Por favor, reúne todas las líneas de los datos que contienen la palabra "height" y cópialas sin cambios.

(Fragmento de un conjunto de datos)

####

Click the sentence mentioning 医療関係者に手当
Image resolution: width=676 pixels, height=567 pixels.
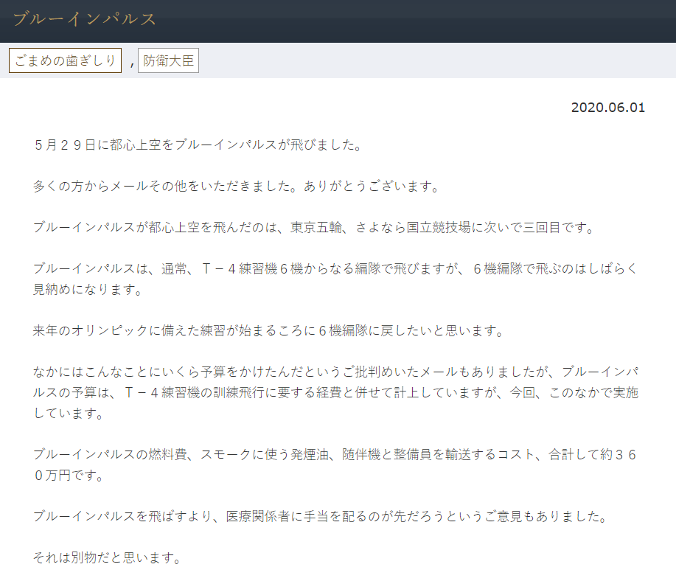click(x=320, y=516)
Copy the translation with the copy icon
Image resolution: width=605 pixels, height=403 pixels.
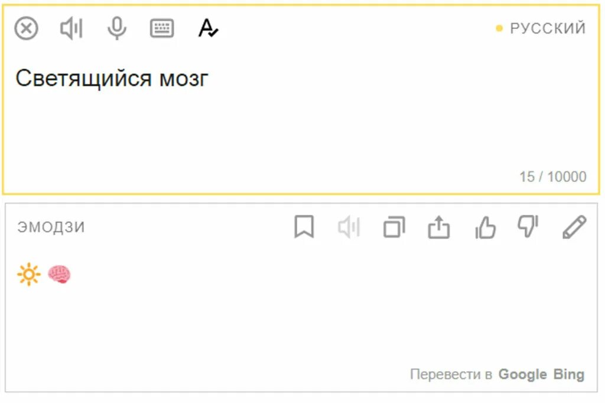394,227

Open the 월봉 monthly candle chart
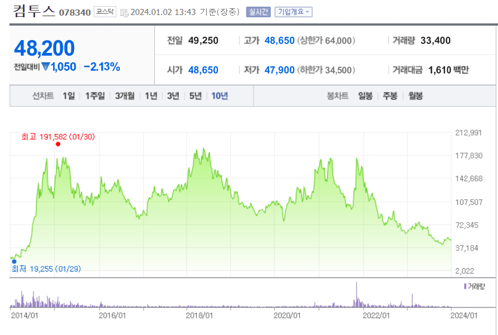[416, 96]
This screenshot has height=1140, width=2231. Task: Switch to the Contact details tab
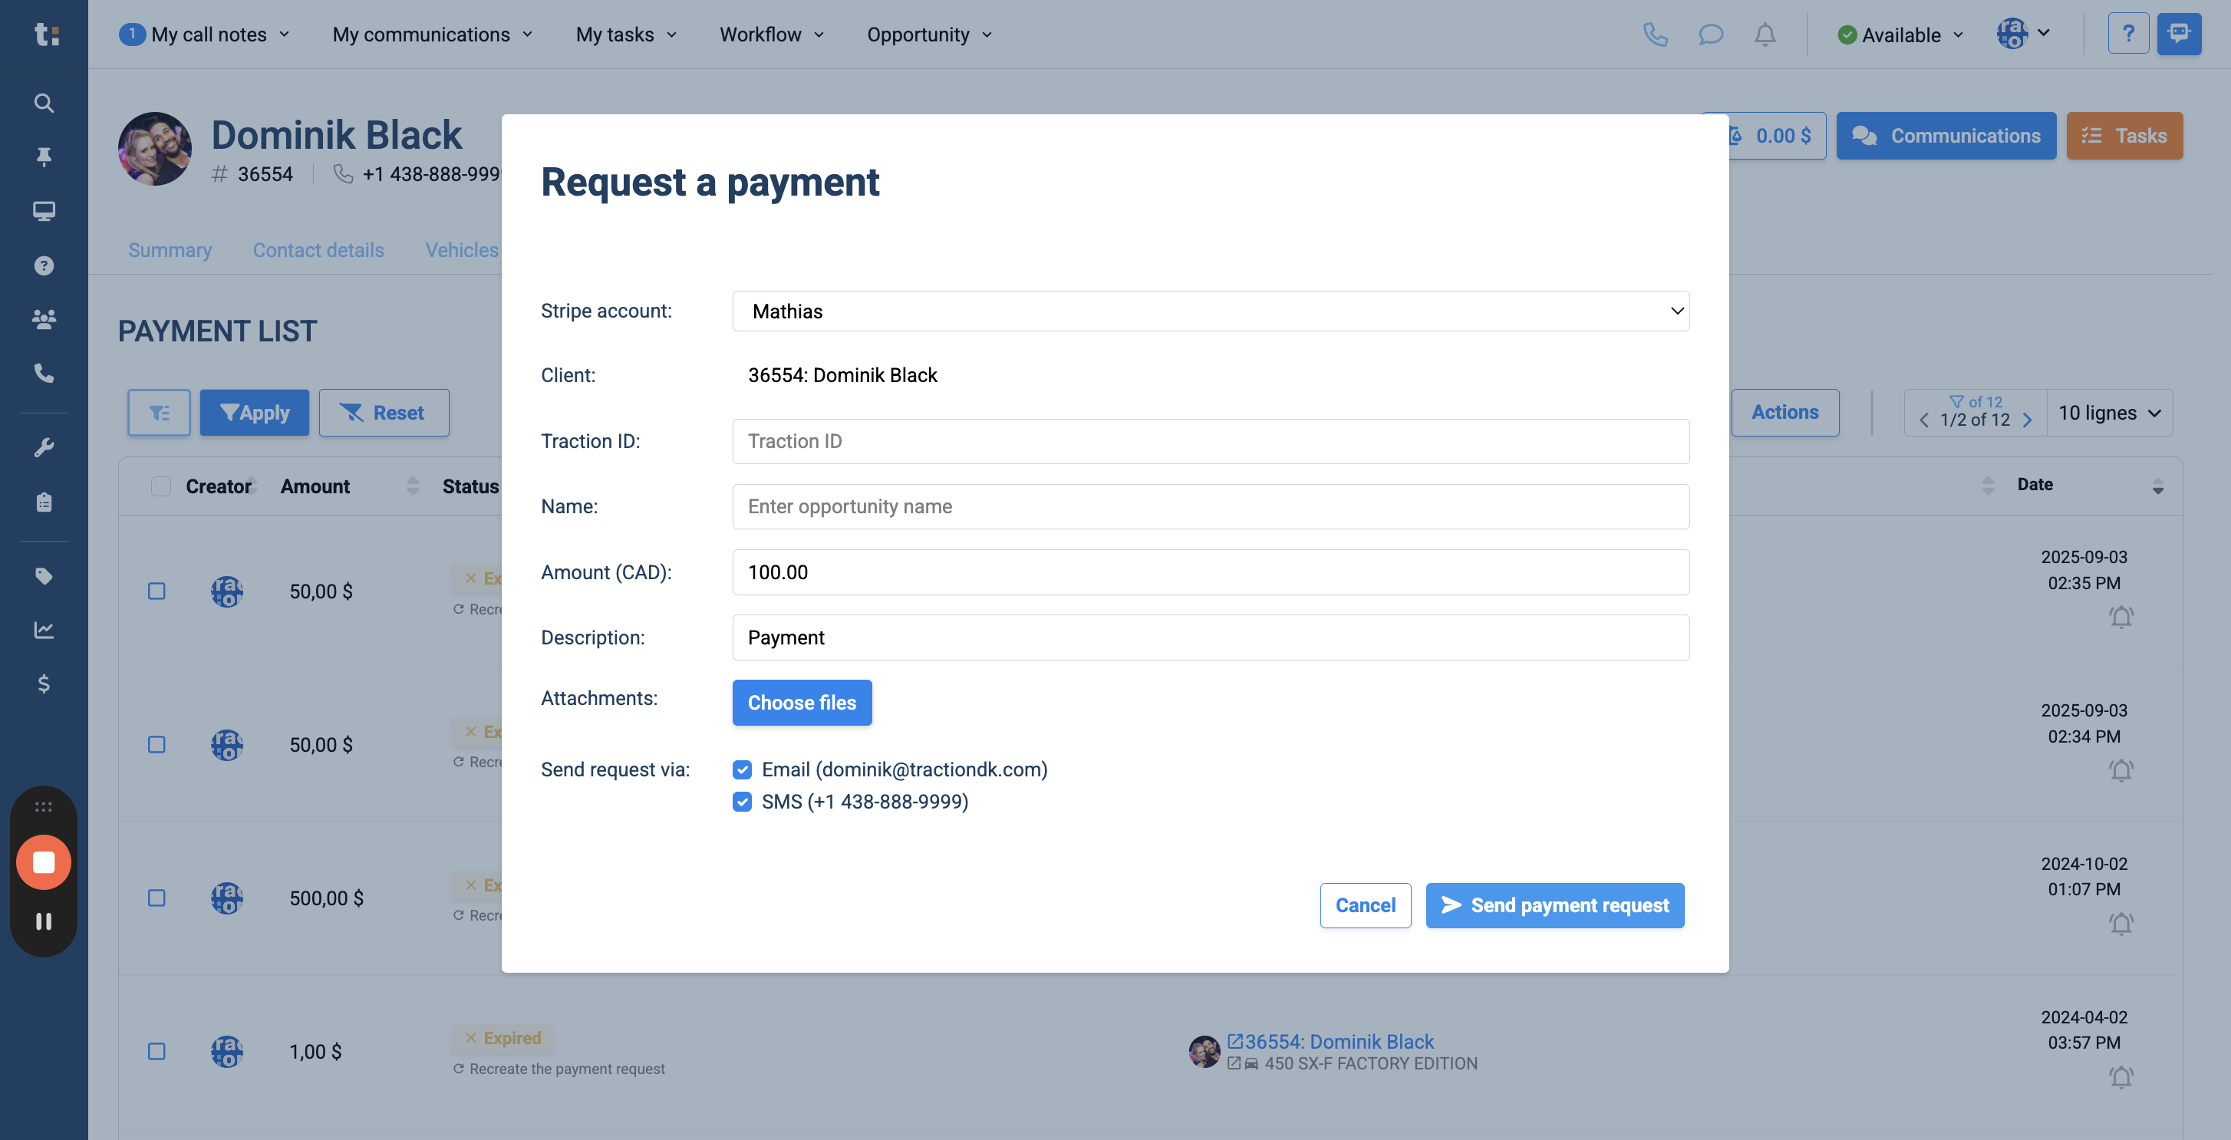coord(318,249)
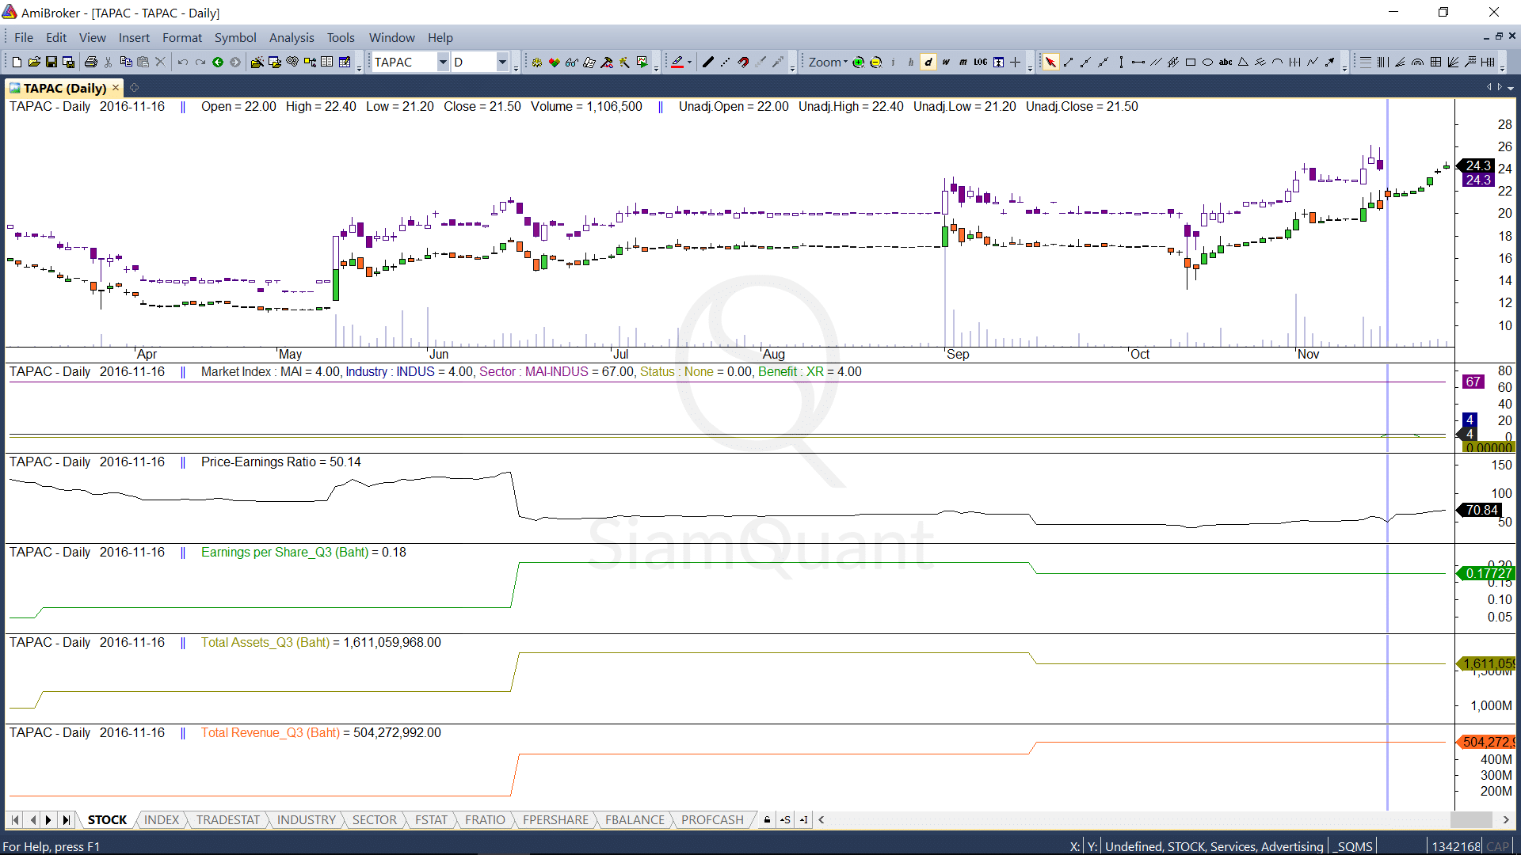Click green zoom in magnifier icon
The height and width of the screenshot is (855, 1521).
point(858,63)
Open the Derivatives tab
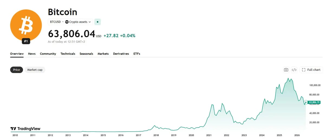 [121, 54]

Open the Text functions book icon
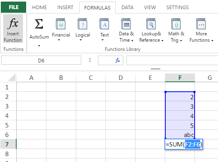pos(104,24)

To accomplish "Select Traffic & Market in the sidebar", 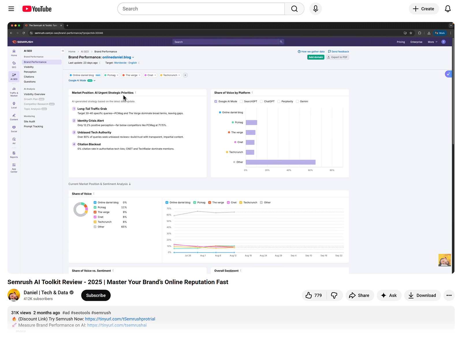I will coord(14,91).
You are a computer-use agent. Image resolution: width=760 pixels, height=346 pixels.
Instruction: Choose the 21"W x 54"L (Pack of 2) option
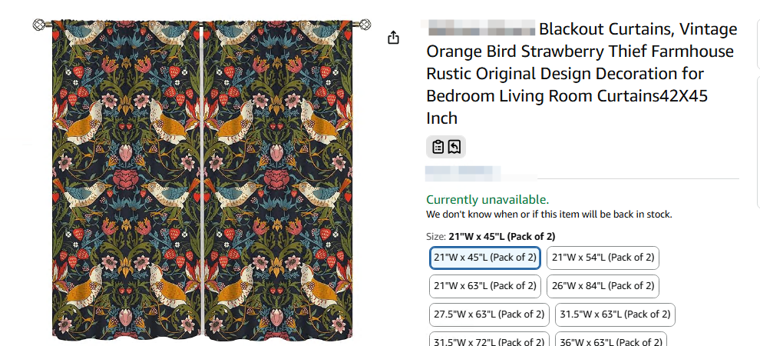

####

* _Resultado de la tarea_:
Image resolution: width=676 pixels, height=567 pixels.
Image resolution: width=605 pixels, height=403 pixels.
This screenshot has height=1140, width=2231. Task: Switch to the Contact details tab
The height and width of the screenshot is (855, 1521).
You are a computer-use agent. Image resolution: width=760 pixels, height=346 pixels.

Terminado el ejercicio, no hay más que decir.